Locate every line of the data that contains the string "order", treating uppercase and lowercase letters as distinct, and copy each such line in full.

============================================================

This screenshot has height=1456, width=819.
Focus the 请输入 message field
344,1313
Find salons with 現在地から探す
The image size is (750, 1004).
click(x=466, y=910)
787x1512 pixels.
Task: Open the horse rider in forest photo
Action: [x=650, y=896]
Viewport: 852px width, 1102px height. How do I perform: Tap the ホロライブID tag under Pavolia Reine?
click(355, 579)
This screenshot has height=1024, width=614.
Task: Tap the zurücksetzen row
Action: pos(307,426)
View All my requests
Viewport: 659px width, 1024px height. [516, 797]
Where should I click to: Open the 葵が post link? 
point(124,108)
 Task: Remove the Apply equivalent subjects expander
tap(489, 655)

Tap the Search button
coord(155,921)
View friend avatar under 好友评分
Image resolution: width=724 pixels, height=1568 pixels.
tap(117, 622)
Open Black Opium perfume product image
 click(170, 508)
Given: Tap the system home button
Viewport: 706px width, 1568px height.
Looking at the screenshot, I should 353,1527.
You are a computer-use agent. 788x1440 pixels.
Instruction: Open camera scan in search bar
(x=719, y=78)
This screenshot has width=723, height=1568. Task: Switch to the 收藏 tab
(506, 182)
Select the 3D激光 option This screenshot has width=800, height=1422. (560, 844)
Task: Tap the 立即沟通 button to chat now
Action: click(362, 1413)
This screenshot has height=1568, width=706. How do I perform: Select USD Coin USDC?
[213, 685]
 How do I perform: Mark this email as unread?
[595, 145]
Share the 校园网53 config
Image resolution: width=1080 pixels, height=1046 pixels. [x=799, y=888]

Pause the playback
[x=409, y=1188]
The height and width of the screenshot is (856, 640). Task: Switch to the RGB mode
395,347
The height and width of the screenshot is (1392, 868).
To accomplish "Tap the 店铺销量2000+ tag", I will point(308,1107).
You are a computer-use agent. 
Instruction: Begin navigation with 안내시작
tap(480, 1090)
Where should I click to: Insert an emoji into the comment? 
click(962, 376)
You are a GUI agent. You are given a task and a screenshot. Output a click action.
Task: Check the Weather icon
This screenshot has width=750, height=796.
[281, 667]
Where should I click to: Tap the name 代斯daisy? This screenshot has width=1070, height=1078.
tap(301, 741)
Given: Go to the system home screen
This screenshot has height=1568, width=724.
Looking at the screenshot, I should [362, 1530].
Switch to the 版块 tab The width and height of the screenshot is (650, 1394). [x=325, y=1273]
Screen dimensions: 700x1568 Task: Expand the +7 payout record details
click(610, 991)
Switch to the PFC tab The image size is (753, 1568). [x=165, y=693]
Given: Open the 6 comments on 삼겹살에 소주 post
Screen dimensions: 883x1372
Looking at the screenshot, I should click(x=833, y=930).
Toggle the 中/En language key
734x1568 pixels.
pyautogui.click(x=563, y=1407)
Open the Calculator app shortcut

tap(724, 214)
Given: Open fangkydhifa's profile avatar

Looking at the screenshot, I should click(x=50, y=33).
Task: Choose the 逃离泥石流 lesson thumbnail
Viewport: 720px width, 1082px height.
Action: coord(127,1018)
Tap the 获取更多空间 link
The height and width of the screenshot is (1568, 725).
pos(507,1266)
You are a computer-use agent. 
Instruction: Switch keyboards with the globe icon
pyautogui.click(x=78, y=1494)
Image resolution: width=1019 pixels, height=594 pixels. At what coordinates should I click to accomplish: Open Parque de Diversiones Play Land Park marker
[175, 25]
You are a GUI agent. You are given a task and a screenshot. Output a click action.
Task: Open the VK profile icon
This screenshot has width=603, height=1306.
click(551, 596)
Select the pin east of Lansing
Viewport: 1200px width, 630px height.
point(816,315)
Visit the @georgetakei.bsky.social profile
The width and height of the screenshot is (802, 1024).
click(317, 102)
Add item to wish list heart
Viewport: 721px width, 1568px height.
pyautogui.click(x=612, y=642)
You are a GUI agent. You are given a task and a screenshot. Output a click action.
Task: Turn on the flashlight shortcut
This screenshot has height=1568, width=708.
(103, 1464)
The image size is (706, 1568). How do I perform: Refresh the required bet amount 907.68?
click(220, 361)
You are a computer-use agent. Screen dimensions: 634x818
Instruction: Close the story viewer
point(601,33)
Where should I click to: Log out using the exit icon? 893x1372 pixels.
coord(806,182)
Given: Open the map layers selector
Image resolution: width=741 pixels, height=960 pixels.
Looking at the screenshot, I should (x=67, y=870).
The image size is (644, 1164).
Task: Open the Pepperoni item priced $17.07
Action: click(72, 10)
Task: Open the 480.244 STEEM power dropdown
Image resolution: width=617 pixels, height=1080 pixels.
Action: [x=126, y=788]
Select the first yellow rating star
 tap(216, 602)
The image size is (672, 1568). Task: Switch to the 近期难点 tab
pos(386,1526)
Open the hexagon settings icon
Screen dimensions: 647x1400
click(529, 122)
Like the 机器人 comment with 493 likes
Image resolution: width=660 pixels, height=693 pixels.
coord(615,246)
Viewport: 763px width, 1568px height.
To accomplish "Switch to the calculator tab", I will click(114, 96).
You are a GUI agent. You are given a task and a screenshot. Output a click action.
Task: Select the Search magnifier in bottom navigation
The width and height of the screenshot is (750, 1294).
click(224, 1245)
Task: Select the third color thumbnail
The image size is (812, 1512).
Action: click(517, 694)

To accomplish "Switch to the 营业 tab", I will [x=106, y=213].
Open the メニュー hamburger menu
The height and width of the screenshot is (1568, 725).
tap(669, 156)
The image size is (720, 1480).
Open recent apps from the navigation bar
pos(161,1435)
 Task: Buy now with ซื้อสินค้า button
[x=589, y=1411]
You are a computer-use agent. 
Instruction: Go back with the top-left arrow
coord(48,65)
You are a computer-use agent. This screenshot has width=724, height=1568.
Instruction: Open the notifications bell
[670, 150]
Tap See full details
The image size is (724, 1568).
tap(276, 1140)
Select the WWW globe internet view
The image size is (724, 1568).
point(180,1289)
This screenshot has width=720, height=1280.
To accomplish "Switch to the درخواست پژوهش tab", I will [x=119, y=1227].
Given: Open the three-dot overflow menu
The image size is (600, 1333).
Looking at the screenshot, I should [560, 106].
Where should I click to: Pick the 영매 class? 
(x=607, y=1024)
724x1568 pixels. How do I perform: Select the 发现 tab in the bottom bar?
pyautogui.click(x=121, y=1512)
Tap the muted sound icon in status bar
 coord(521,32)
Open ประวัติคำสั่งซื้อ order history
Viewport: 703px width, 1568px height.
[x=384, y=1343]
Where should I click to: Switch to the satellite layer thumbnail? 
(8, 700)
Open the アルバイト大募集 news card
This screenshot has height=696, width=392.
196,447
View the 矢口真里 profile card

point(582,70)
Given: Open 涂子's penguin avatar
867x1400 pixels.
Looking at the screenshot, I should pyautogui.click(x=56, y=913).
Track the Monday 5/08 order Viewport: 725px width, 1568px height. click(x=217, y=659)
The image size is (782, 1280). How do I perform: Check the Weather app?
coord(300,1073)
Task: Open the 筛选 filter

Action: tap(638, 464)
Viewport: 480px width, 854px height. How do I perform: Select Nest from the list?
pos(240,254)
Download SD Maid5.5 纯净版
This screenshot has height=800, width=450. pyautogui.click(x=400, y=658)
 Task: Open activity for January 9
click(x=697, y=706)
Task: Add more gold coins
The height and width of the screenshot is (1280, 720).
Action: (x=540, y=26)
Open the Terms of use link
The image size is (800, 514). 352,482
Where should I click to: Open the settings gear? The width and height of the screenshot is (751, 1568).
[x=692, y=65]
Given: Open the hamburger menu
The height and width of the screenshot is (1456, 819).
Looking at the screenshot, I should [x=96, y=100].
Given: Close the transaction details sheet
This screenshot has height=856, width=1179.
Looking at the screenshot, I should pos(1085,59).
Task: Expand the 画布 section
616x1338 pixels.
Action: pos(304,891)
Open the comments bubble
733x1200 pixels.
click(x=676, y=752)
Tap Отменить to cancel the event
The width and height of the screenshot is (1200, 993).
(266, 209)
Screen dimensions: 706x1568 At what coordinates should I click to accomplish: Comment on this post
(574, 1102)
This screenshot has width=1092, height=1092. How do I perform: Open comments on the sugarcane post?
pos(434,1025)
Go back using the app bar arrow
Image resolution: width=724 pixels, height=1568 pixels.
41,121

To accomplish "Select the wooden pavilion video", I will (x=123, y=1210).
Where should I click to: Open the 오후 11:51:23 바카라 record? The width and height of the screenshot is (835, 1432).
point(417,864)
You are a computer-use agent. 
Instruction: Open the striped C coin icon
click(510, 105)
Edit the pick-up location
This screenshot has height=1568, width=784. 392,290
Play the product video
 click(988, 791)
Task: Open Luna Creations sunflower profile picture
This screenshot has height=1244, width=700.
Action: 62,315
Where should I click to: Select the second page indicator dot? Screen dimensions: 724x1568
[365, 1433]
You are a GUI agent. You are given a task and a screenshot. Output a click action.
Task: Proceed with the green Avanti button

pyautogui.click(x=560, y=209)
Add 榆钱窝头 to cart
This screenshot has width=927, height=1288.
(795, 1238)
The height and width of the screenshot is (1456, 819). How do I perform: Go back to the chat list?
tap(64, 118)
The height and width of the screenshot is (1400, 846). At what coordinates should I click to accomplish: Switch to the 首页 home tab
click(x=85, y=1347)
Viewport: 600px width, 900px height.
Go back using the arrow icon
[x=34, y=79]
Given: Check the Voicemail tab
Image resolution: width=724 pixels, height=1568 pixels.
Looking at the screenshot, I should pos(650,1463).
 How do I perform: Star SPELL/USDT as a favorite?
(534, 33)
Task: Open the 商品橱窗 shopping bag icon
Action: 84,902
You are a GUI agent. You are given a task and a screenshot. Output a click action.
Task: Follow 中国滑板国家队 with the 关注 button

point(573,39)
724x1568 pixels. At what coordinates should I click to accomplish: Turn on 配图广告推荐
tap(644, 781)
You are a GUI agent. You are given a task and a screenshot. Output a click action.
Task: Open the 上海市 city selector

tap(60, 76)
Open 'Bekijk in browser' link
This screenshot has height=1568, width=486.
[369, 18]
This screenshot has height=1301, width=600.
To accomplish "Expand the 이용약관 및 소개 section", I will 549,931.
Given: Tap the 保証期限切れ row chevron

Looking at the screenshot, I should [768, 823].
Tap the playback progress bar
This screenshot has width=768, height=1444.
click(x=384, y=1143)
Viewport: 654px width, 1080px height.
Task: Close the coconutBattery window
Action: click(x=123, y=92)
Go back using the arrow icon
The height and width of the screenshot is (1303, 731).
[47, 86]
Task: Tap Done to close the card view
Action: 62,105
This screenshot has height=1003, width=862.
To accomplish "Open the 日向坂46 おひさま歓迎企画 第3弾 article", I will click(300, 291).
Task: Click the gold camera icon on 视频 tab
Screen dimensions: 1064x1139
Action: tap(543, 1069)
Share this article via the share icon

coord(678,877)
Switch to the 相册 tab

============================================================

Result for this exercise:
Open ประวัติคำสั่งซื้อ order history
Track the Monday 5/08 order Viewport: 725px width, 1568px height. click(x=217, y=659)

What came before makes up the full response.